El sirviente soltó las ratas en la calle, a la vuelta de la oficina -dos ratas más en el viejo Chicago a nadie podían alarmar- y un pordiosero devoró el pedazo de queso que aquéllas tuvieron tan lejos y tan cerca de sus hociquines rosados.

De espaldas al rumor de la ciudad, rumor acuoso, Maker Thompson se salvaba en el balcón volante del rocío de don Herbert Krill que hablaba escupiendo. Don Herbert padecía de vértigo de altura y a prudente distancia, mientras masticaba sus pepititas de pistacho, vociferaba contra la compra de acciones de la «Tropical Platanera, S. A.», cuya manifiesta indiferencia y pasividad en el asunto límites significaba el triunfo completo de la «Frutamiel Company». Vino a Chicago, casi desautorizado por sus médicos, para mostrar personalmente a Geo la fotografía del famoso documento encontrado en los archivos, la misma que le proporcionó a Lino Lucero doña Margarita, prueba evidente, al decir de los expertos, de que el asunto lo perdía irremisiblemente la «Tropical Platanera».

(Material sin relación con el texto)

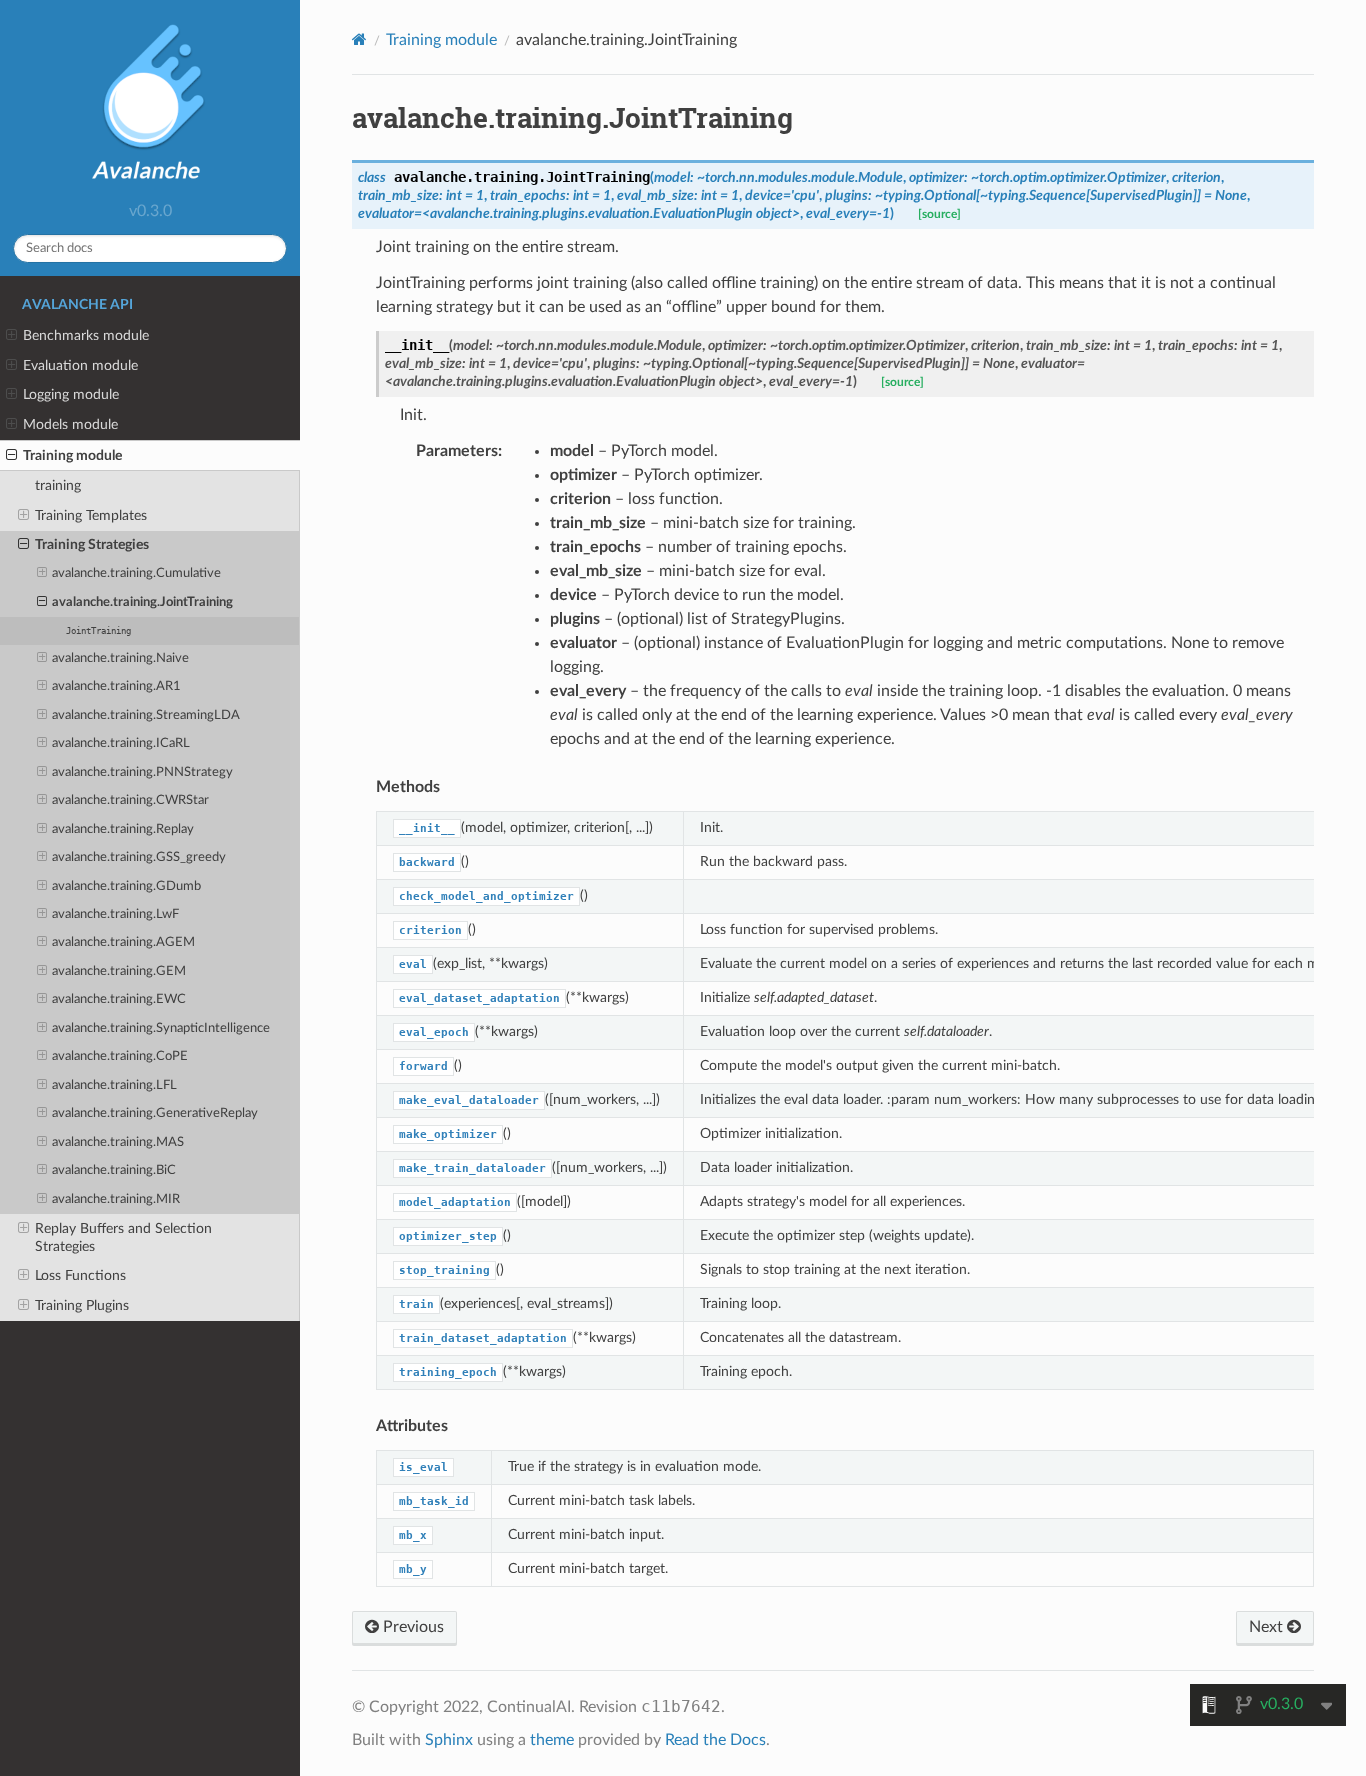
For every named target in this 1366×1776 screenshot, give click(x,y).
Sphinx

– Feliz está usted, don Herbert, en el país del masca-masca -Maker Thompson desviaba la conversación-, porque aquí todos lo entienden, hablan su idioma; mascan, mascan, mascan a todas horas y en todas partes. Es una forma fría de canibalismo. Los abuelos se comieron a los pieles rojas y los nietos mastican chicle, mientras económicamente devoran países, continentes…

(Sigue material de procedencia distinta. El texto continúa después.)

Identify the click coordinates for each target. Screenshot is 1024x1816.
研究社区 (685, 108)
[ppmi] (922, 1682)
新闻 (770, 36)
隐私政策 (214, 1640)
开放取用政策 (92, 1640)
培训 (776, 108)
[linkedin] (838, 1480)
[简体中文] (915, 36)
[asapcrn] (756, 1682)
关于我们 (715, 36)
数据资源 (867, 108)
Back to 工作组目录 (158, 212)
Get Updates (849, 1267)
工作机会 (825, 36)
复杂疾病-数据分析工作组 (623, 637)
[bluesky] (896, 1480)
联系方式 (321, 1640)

Krill se olvidó del vértigo. Era urgente convencer al viejo capitán de empresa que los tiempos actuales no obedecían a otro ritmo que al de la violencia y la catástrofe. Saltó al vacío, donde el balcón se liberaba del muro para quedar sobre la calle, suelto, aéreo, todo él sobre su amigo, palpándole, manoseo desordenado por los bolsillos, las solapas, las hombreras, restregándole la narizona en los carrillos, como si por aproximación de cuerpos le fuera más fácil convencerlo de que no jugara a su ruina, y a la ruina de todos, de que no comprara más acciones de la «Tropical Platanera».